● **PROMPT**
Copy every line of the records that includes the word "Uncheck".

--- DATA TO PROCESS Enclosed Below ---

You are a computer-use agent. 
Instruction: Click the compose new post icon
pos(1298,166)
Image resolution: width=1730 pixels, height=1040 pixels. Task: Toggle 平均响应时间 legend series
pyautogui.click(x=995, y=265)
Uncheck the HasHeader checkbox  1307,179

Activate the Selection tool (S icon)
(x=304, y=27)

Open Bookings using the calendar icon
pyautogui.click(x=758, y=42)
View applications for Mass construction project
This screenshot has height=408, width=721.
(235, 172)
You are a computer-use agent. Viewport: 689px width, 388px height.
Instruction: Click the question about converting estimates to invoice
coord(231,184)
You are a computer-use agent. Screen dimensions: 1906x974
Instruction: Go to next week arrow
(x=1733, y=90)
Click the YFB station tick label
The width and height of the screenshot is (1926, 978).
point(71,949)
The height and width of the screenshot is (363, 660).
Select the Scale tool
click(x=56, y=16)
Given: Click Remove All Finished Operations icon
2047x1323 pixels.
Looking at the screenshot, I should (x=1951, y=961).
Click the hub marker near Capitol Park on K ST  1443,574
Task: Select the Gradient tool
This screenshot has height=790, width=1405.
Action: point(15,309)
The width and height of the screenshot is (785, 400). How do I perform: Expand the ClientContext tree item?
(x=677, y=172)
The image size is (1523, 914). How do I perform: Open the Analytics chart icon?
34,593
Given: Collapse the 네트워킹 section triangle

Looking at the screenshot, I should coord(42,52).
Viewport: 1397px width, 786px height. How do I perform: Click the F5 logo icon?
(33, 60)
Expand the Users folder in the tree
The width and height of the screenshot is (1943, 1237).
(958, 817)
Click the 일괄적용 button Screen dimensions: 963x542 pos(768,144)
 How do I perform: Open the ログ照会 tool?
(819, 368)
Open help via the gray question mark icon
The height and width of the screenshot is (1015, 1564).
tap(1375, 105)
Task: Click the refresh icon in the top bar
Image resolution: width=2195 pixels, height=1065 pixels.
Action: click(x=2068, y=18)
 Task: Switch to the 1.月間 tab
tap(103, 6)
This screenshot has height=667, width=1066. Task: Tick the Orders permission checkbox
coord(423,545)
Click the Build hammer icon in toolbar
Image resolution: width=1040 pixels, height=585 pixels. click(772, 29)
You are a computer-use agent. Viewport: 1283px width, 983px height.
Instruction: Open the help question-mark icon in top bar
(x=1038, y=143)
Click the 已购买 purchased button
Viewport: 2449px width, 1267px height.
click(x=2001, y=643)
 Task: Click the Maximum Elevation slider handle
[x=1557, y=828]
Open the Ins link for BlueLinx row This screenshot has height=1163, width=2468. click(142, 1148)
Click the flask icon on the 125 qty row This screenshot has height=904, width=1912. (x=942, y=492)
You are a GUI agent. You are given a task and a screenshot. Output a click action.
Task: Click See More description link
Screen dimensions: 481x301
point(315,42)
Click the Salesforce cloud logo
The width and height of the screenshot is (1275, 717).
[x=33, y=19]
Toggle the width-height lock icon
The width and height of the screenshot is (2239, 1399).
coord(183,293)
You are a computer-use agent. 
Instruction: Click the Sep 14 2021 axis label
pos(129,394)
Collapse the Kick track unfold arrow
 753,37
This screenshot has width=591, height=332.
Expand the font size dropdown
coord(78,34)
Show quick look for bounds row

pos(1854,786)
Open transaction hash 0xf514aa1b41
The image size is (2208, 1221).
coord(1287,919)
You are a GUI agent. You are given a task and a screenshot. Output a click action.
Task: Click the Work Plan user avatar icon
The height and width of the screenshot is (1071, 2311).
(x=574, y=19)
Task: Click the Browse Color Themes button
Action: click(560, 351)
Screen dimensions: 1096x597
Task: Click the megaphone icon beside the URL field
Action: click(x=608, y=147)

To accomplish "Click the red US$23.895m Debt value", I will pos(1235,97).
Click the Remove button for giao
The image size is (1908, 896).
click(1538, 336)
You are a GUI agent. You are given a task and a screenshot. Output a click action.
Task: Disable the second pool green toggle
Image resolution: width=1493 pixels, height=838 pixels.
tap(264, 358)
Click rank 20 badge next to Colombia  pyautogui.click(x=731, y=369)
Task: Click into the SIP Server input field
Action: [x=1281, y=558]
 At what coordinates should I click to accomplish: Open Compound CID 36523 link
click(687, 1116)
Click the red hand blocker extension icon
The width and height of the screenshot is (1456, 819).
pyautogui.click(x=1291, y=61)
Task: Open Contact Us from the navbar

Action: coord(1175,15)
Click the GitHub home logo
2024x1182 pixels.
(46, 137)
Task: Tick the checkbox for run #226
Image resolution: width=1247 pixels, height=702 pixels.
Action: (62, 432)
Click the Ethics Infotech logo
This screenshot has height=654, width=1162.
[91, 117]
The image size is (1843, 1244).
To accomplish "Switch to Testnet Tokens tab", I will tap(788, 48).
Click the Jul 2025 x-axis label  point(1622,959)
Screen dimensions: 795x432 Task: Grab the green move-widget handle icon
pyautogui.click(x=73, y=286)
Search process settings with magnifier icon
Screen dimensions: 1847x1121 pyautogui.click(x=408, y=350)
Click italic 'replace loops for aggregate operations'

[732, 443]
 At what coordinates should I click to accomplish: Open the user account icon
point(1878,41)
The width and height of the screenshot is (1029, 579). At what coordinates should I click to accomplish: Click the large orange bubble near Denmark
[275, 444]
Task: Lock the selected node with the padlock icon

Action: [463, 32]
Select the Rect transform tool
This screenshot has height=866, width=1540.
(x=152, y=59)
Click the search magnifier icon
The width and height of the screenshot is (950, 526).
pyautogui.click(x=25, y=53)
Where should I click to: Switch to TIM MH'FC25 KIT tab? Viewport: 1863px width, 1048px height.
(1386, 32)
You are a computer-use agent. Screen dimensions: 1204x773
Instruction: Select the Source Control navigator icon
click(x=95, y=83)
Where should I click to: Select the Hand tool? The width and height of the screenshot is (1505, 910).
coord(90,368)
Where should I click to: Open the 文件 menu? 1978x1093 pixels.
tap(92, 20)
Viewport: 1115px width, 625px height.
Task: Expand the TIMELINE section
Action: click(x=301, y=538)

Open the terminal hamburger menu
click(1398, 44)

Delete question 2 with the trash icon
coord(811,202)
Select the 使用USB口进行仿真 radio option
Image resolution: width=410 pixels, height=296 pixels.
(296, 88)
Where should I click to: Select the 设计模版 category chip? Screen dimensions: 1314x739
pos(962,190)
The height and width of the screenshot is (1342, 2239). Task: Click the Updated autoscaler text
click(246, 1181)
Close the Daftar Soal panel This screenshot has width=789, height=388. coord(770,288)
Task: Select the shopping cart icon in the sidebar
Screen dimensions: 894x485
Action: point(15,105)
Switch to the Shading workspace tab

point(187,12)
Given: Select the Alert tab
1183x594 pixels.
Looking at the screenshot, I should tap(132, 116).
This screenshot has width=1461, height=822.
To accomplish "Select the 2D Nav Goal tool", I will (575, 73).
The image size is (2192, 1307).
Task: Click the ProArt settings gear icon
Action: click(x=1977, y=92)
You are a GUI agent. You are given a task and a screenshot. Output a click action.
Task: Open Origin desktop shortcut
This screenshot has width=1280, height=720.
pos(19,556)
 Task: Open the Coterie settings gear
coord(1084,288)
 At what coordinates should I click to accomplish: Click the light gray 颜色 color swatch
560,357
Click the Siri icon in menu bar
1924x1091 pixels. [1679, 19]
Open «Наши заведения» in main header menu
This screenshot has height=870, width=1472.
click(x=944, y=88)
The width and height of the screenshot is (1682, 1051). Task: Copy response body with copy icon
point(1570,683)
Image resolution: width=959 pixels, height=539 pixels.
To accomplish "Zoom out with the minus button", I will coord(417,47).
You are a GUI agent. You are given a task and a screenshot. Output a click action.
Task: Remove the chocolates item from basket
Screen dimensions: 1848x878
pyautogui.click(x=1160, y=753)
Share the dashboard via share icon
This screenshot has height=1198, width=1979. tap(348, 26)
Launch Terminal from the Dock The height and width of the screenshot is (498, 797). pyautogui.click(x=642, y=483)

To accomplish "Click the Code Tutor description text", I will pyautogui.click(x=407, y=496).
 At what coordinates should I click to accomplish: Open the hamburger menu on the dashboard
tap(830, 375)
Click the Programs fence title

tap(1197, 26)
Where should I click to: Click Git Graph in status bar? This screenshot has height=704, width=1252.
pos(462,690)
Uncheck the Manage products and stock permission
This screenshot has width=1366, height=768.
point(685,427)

--- End of Enclosed DATA TO PROCESS ---

● **SOLUTION TO THIS PROBLEM**
Uncheck the HasHeader checkbox  1307,179
Uncheck the Manage products and stock permission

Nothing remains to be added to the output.